**The records:**
"""

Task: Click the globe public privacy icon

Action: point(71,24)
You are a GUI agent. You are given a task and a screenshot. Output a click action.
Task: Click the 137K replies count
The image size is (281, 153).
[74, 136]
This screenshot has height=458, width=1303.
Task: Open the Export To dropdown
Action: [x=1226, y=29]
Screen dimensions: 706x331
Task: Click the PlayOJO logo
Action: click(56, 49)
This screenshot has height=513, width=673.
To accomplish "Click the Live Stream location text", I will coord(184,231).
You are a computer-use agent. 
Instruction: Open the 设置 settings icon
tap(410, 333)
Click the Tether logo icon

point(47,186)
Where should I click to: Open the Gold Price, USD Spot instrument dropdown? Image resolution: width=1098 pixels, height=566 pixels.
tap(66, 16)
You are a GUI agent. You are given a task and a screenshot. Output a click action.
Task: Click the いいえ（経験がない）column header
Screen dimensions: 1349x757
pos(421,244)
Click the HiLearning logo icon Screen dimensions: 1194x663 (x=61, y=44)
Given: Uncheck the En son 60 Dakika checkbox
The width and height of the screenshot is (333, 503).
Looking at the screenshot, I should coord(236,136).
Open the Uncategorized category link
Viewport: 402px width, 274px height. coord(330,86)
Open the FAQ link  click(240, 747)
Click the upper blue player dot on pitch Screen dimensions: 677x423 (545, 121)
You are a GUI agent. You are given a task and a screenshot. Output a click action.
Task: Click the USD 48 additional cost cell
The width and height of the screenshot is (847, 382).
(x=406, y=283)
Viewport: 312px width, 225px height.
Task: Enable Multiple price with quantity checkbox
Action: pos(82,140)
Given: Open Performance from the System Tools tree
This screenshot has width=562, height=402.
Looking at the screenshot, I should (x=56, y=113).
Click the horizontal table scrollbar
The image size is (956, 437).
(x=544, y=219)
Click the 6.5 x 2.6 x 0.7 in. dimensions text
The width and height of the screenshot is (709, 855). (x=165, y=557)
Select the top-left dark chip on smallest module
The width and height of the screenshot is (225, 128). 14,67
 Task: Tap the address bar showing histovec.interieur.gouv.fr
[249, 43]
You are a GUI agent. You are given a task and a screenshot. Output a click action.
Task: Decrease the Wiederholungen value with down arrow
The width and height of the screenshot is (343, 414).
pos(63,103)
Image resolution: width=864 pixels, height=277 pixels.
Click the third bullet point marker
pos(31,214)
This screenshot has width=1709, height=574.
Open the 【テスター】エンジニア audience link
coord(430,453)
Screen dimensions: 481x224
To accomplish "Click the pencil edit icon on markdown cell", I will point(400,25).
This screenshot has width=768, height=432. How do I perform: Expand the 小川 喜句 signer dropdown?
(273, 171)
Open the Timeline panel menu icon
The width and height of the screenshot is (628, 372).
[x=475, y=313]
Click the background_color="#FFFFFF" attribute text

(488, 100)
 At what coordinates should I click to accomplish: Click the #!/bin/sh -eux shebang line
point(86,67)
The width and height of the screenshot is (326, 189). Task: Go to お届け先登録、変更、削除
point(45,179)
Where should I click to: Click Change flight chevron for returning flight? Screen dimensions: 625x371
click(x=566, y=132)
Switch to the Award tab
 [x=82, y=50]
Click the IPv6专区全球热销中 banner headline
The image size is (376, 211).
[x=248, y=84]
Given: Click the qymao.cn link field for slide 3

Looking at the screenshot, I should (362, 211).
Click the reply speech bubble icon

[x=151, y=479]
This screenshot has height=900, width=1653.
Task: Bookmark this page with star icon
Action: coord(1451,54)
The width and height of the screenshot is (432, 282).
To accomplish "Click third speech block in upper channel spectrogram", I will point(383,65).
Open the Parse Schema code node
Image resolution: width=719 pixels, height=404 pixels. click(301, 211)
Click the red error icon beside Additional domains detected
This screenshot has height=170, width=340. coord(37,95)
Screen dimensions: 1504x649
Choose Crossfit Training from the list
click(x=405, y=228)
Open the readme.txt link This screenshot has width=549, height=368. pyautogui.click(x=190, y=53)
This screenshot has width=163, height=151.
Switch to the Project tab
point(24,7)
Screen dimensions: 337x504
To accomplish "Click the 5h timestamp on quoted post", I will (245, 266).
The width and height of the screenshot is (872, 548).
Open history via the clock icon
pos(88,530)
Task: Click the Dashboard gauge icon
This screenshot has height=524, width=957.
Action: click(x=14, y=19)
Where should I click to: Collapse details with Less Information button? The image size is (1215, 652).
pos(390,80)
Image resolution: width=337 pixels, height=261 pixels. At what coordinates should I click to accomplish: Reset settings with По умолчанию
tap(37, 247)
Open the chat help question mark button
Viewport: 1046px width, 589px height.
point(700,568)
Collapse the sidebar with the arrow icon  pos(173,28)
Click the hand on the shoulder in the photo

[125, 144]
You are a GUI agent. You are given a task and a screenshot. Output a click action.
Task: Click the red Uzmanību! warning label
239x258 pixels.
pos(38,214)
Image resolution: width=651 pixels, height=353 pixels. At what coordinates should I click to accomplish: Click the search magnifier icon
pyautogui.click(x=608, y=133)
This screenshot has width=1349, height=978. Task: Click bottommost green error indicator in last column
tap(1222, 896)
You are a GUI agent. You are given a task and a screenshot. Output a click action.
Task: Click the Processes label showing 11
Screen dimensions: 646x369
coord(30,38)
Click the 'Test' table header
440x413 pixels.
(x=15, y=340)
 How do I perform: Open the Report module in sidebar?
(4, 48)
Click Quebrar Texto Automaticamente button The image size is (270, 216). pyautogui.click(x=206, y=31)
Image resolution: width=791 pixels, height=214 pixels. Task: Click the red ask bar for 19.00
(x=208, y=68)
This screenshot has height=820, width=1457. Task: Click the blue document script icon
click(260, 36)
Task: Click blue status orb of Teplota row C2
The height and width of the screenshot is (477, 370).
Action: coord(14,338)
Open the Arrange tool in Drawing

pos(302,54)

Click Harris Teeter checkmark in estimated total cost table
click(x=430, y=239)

"""

Go through the entries above, and wherever a line holds the word "will", copy that line.

**Response area:**
To accomplish "Click the Live Stream location text", I will coord(184,231).
To accomplish "Click the pencil edit icon on markdown cell", I will point(400,25).
To accomplish "Click third speech block in upper channel spectrogram", I will point(383,65).
To accomplish "Click the 5h timestamp on quoted post", I will (245, 266).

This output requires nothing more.